PoS Attacks on the Rise and Spam Rebounds, Trustwave Reports

Security services firm Trustwave released its 92-page 2017 Global Security Report on June 20, providing insight into security trends observed by the firm from data breach investigations conducted around the world. One trend was a growing volume of point-of-sale (PoS) system breaches, which grew to 31 percent of breached environments analyzed by Trustwave in 2016, up from 22 percent in 2015. “Cybersecurity in 2016 had both highlights and lowlights,” Trustwave CEO and President Robert J. McCullen said in a statement. In this slide show, eWEEK looks at both the highlights and the lowlights of the 2017 Trustwave Global Security Report.

The most common environment compromised by the breaches analyzed by Trustwave in 2016 were corporate and internal networks. The second most common were point-of-sale (PoS) systems at 31 percent, up from 22 percent in 2015.
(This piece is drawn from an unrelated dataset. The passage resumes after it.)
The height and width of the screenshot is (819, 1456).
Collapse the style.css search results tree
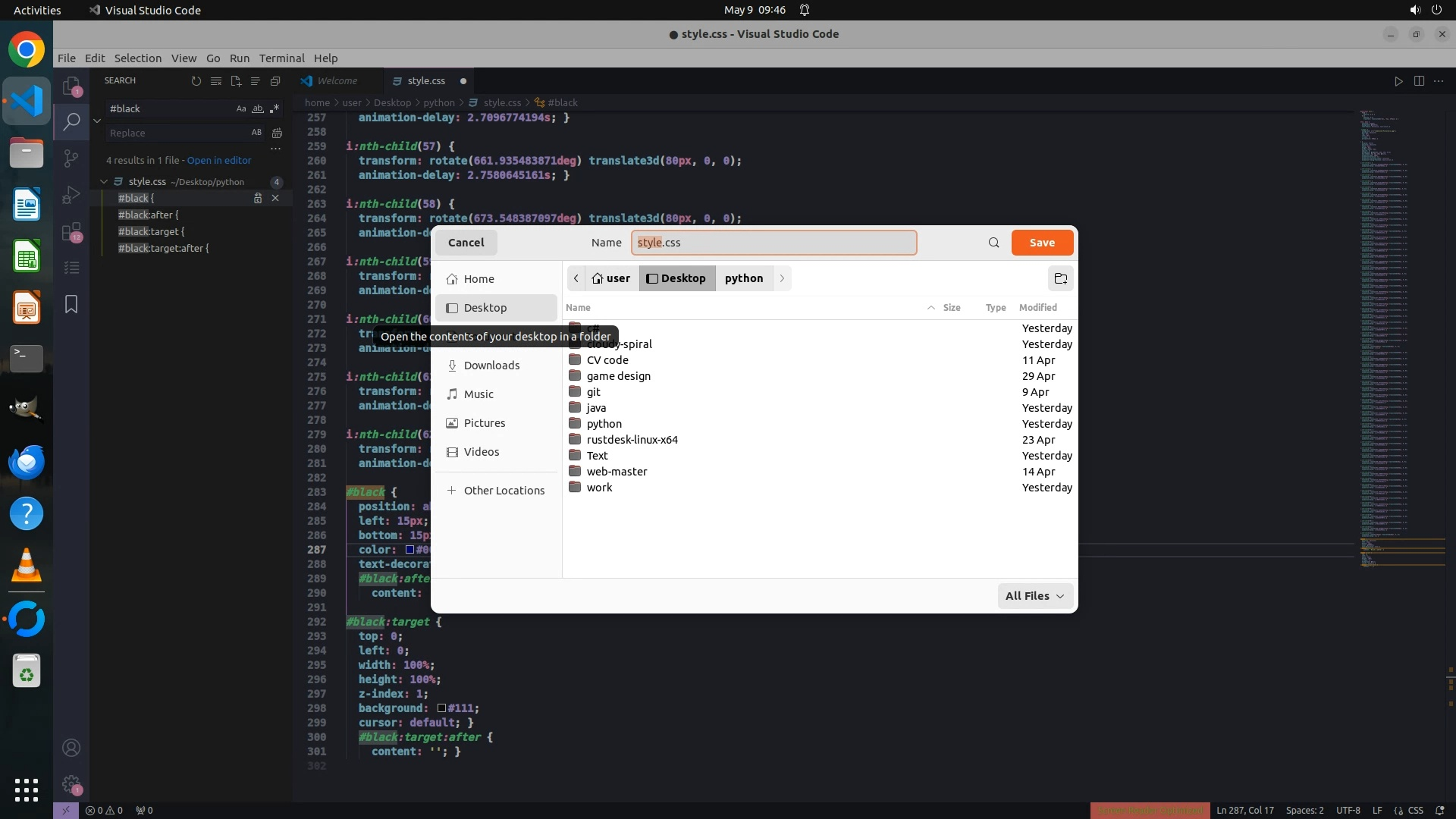104,182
Different industries have different risk factors and were found to be breached in different ways. In the retail industry, e-commerce breaches were the most common, while in the financial services industry corporate/internal network compromises were the most common.
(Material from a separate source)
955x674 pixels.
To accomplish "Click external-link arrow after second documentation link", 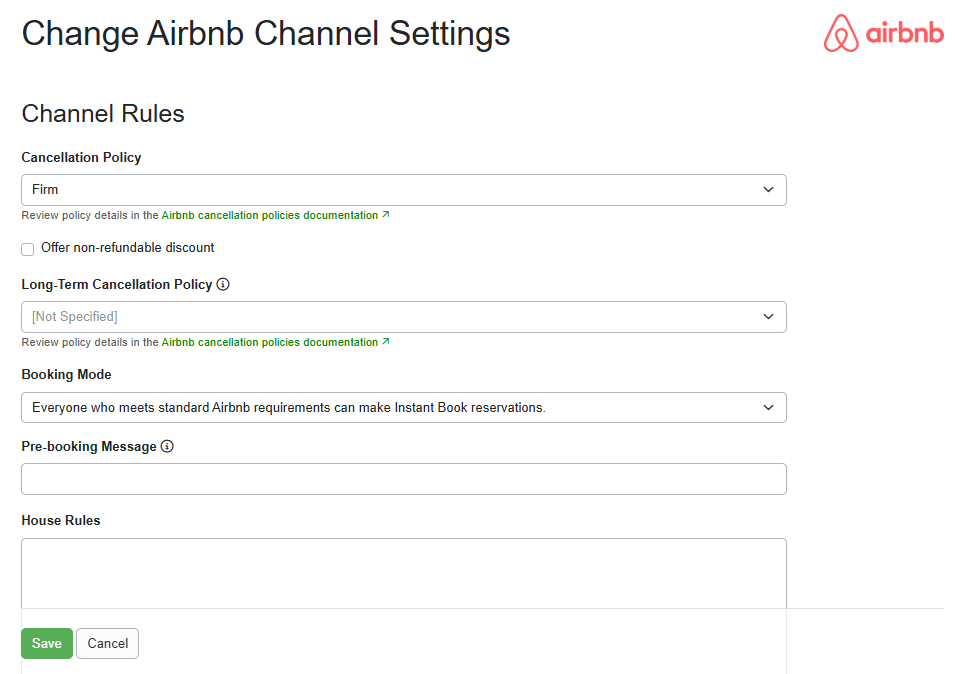I will point(386,341).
According to Trustwave’s analysis, the median time between an attacker intrusion and detection in 2016 was 49 days, down from 80.5 days in 2015.

The time it takes for an organization to discover an intrusion is typically significantly faster when the organization is able to detect a breach on its own. According to Trustwave, the median time between an intrusion and internal detection was 16 days in 2016. In contrast, if the breach was externally detected, the median was 65 days.
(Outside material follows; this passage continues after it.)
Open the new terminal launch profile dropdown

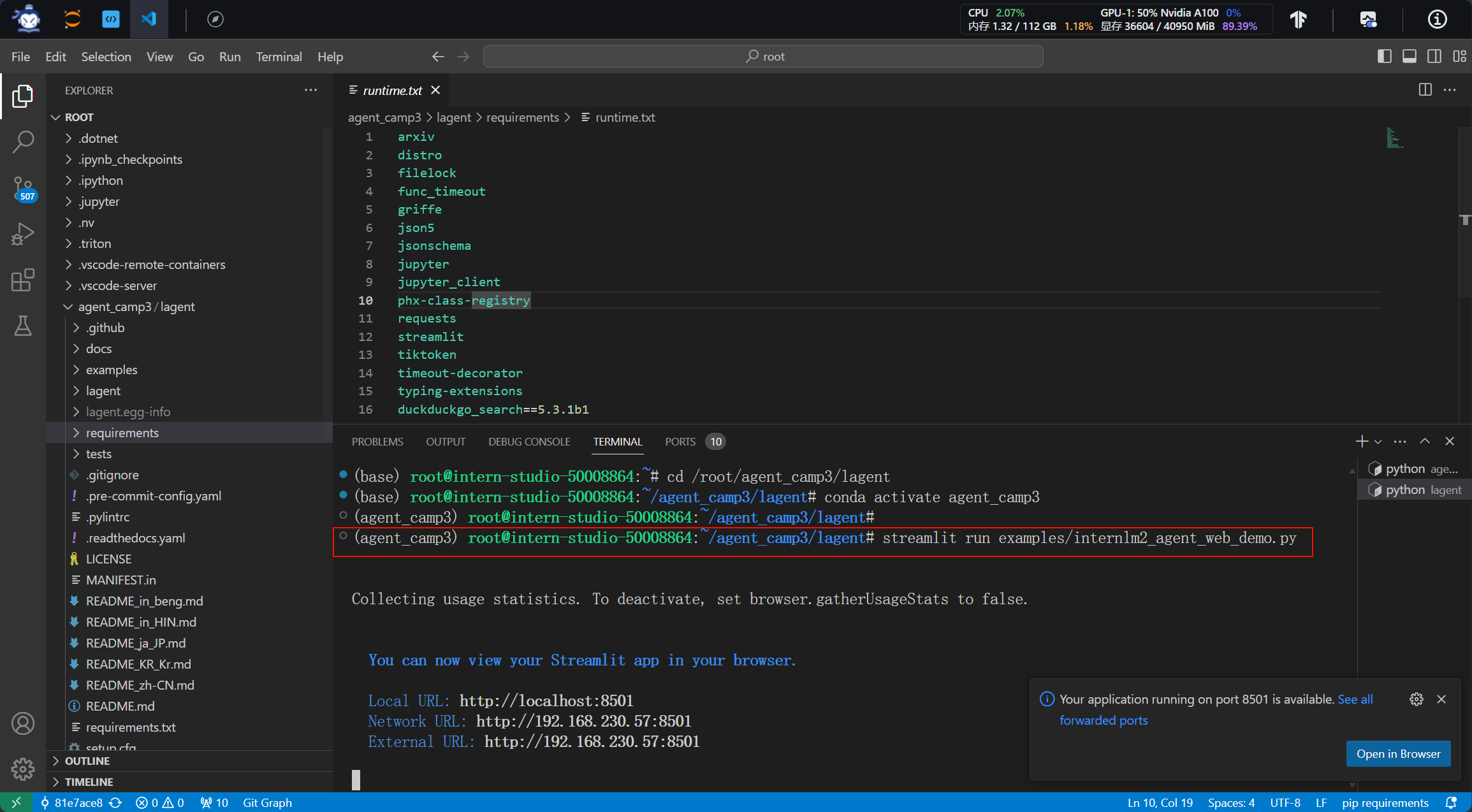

When a breach was discovered by an organization’s internal resources, the median time between detection and containment was only two days. When a breach was externally detected, that time rose to a median of 22 days.

Looking specifically at web attacks, Trustwave found that Cross-Site Scripting (XSS) is the top attack, representing 20.1 percent of the top 10 attacks and approximately 13 percent of all attacks analyzed.

As part of its penetration (pen) testing engagements, Trustwave was able to discover different critical vulnerabilities. The most common vulnerability discovered through pen testing was authentication bypass flaws, which enable attackers to get access to a system or application without being properly authenticated.

After a steady decline in spam from 2010 to 2015, Trustwave reported that the trend changed direction in 2016. According to Trustwave’s analysis, 59.8 percent of all inbound email was spam in 2016, up from 54.1 percent in 2015.